◆ **WORK REQUIRED**
What is needed is an exact copy of every record below.

◆ **MATERIAL PROVIDED**
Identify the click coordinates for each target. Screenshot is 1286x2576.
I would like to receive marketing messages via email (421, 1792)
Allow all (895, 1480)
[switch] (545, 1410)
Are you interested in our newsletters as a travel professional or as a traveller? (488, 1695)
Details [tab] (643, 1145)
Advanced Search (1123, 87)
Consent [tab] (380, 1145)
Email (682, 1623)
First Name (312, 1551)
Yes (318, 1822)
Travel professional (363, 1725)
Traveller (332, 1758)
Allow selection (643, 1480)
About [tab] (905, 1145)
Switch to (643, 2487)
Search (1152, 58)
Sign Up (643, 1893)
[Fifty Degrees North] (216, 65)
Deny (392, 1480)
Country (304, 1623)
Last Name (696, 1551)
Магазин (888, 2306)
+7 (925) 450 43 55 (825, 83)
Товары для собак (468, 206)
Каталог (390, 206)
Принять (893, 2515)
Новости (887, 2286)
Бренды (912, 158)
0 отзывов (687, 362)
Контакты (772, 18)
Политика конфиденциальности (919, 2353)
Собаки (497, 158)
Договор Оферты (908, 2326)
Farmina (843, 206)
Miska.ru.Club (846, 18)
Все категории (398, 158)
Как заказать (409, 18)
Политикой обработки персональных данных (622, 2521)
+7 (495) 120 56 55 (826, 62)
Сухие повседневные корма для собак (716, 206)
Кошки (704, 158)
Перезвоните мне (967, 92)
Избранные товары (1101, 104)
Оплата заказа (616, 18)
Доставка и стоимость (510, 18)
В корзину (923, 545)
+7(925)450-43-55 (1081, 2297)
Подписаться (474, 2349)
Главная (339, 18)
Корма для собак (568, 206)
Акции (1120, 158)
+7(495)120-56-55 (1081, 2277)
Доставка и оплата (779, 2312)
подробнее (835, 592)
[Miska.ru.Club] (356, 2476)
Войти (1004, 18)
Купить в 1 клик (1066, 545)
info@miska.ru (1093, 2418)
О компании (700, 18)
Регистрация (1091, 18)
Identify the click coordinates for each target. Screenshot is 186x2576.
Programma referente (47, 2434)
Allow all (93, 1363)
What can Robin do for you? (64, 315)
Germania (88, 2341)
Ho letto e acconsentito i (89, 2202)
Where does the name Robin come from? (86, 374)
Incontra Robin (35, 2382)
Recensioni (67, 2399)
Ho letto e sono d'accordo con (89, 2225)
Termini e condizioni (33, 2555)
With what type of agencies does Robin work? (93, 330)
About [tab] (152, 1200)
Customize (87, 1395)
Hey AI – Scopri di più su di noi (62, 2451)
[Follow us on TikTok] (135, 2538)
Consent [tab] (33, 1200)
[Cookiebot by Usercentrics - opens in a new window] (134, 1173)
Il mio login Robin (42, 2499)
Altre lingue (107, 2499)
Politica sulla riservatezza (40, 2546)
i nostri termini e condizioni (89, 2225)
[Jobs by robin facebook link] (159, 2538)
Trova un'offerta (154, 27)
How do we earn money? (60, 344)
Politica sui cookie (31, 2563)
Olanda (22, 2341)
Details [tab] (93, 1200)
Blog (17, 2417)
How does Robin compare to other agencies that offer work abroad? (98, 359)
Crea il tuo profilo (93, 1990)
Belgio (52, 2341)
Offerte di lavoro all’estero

◆ **WRITTEN REPLY**
Identify the click coordinates for each target. Screenshot is 1286x2576.
I would like to receive marketing messages via email (421, 1792)
Allow all (895, 1480)
[switch] (545, 1410)
Are you interested in our newsletters as a travel professional or as a traveller? (488, 1695)
Details [tab] (643, 1145)
Advanced Search (1123, 87)
Consent [tab] (380, 1145)
Email (682, 1623)
First Name (312, 1551)
Yes (318, 1822)
Travel professional (363, 1725)
Traveller (332, 1758)
Allow selection (643, 1480)
About [tab] (905, 1145)
Switch to (643, 2487)
Search (1152, 58)
Sign Up (643, 1893)
[Fifty Degrees North] (216, 65)
Deny (392, 1480)
Country (304, 1623)
Last Name (696, 1551)
Магазин (888, 2306)
+7 (925) 450 43 55 (825, 83)
Товары для собак (468, 206)
Каталог (390, 206)
Принять (893, 2515)
Новости (887, 2286)
Бренды (912, 158)
0 отзывов (687, 362)
Контакты (772, 18)
Политика конфиденциальности (919, 2353)
Собаки (497, 158)
Договор Оферты (908, 2326)
Farmina (843, 206)
Miska.ru.Club (846, 18)
Все категории (398, 158)
Как заказать (409, 18)
Политикой обработки персональных данных (622, 2521)
+7 (495) 120 56 55 (826, 62)
Сухие повседневные корма для собак (716, 206)
Кошки (704, 158)
Перезвоните мне (967, 92)
Избранные товары (1101, 104)
Оплата заказа (616, 18)
Доставка и стоимость (510, 18)
В корзину (923, 545)
+7(925)450-43-55 (1081, 2297)
Подписаться (474, 2349)
Главная (339, 18)
Корма для собак (568, 206)
Акции (1120, 158)
+7(495)120-56-55 (1081, 2277)
Доставка и оплата (779, 2312)
подробнее (835, 592)
[Miska.ru.Club] (356, 2476)
Войти (1004, 18)
Купить в 1 клик (1066, 545)
info@miska.ru (1093, 2418)
О компании (700, 18)
Регистрация (1091, 18)
Identify the click coordinates for each target. Screenshot is 186x2576.
Programma referente (47, 2434)
Allow all (93, 1363)
What can Robin do for you? (64, 315)
Germania (88, 2341)
Ho letto e acconsentito i (89, 2202)
Where does the name Robin come from? (86, 374)
Incontra Robin (35, 2382)
Recensioni (67, 2399)
Ho letto e sono d'accordo con (89, 2225)
Termini e condizioni (33, 2555)
With what type of agencies does Robin work? (93, 330)
About [tab] (152, 1200)
Customize (87, 1395)
Hey AI – Scopri di più su di noi (62, 2451)
[Follow us on TikTok] (135, 2538)
Consent [tab] (33, 1200)
[Cookiebot by Usercentrics - opens in a new window] (134, 1173)
Il mio login Robin (42, 2499)
Altre lingue (107, 2499)
Politica sulla riservatezza (40, 2546)
i nostri termini e condizioni (89, 2225)
[Jobs by robin facebook link] (159, 2538)
Trova un'offerta (154, 27)
How do we earn money? (60, 344)
Politica sui cookie (31, 2563)
Olanda (22, 2341)
Details [tab] (93, 1200)
Blog (17, 2417)
How does Robin compare to other agencies that offer work abroad? (98, 359)
Crea il tuo profilo (93, 1990)
Belgio (52, 2341)
Offerte di lavoro all’estero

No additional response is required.